Nocerino vuole far capire cos’era Berlusconi: “Conosceva i nomi dei miei figli e dove andavano a scuola”

Antonio Nocerino è solo l'ultimo dei calciatori del Milan di Silvio Berlusconi che prova a far capire come le fortune di quella squadra leggendaria – che nelle sue diverse incarnazioni vinse tutto quello che c'era da vincere, in primis otto Scudetti e cinque Champions League – fossero legate indissolubilmente alla figura del suo presidente. L'ex centrocampista rossonero, che oggi a 40 anni vive in Florida negli Stati Uniti con la famiglia, non si riferisce ai tantissimi soldi spesi per acquistare i migliori calciatori del mondo, ma alla premura che il club aveva verso tutti i suoi giocatori (e anche le maestranze di Milanello) per permettere loro di concentrarsi solo sul fare bene in allenamento e in partita, risolvendo per loro tutti i problemi extracampo.
Silvio Berlusconi nel ricordo di Antonio Nocerino: "Aura"
Una cura che era espressione diretta della volontà di Berlusconi di accudire al meglio i suoi campioni: dal procurargli la casa dei sogni, pagandone anche l'affitto, a pagare anche tutte le bollette, a fornire l'automobile e così via. Una regola che valeva per tutti, dal primo all'ultimo. Ma Nocerino – e non solo lui – va oltre: il ricordo più indelebile è la sorpresa, a dire poco, per come un uomo così impegnato in affari e politica fosse in grado di ricordare ogni cosa di loro, facendogli sentire in questo modo la sua vicinanza empatica, non da datore di lavoro. "Una parola per Berlusconi? Aura. Conosceva i nomi dei miei figli e persino dove andavano a scuola…", spiega Antonio alla ‘Gazzetta dello Sport'.

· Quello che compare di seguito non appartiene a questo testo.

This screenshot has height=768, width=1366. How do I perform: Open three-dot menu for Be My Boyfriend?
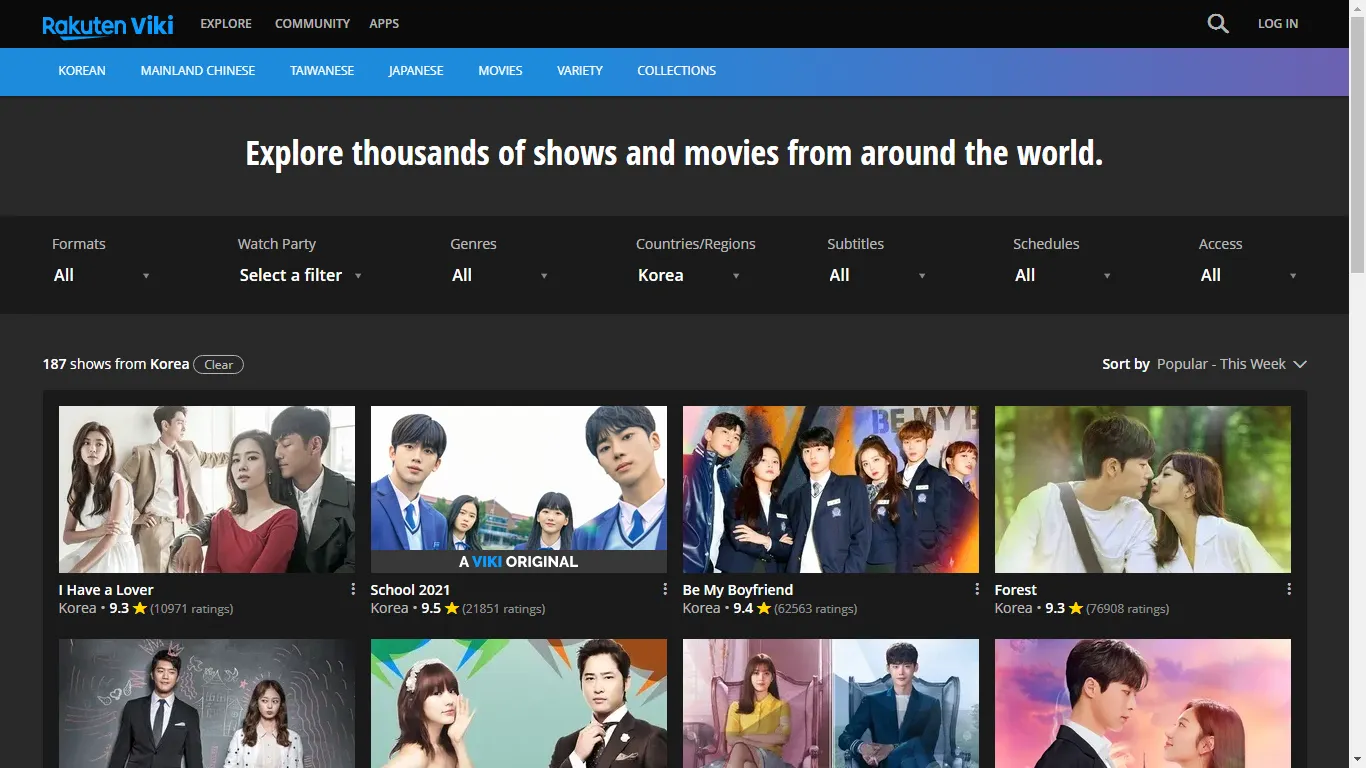tap(977, 590)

Parole che riecheggiano quelle di Alessandro Nesta, quando aveva detto cose simili al podcast di Gianluca Gazzoli: "Un presidente che non esiste, non ce n'è una roba così. Uno che ha mille cose da fare si ricorda il nome dei tuoi genitori, si ricorda come si chiama tua moglie, magari dopo un mese che non viveva a casa perché aveva girato il mondo per affari politici. Aveva una cura delle persone, si preoccupava di tutti, cercava sempre di risolvere il problema di tutti, cercava di portare la sua energia con la sua presenza".
Tutti i calciatori di quel Milan non possono dimenticare come erano trattati da Berlusconi
Un approccio quasi paterno, come ha ricordato nitidamente qualche tempo fa anche Demetrio Albertini. Nel 1991 l'ex metronomo del centrocampo aveva solo 20 anni, non era ancora il pilastro che sarebbe diventato (peraltro già quell'anno): "Rientrato dal prestito al Padova, mi faccio male a una caviglia. Il lunedì mattina sono a casa dei miei genitori e squilla il telefono fisso. Mi dicono: ‘È la segretaria di Berlusconi, il presidente ti vuole parlare'. Penso a uno scherzo, invece è proprio lui: ‘Demetrio, devi curarti con calma. Stai fuori due partite che gioca Ancelotti, ti riprendi e poi rientri'".

Fortissimo il legame tra Berlusconi e uno che ha scritto la Storia del suo Milan, il capitano Paolo Maldini, le cui parole si accodano a quelle di tutti gli altri che hanno vissuto quello spogliatoio in quei decenni di presidenza, dal 20 febbraio 1986 al 13 aprile 2017: "Lui mi diceva sempre che era un secondo padre. Poco prima della sua morte mi ha chiamato perché voleva fare degli scambi tra giocatori (tra Monza e Milan, ndr), mi parlava dei suoi giocatori che conosceva benissimo. Il calcio lo ha accompagnato fino all'ultimo momento, lo ha vissuto come passione e questo si trasmette".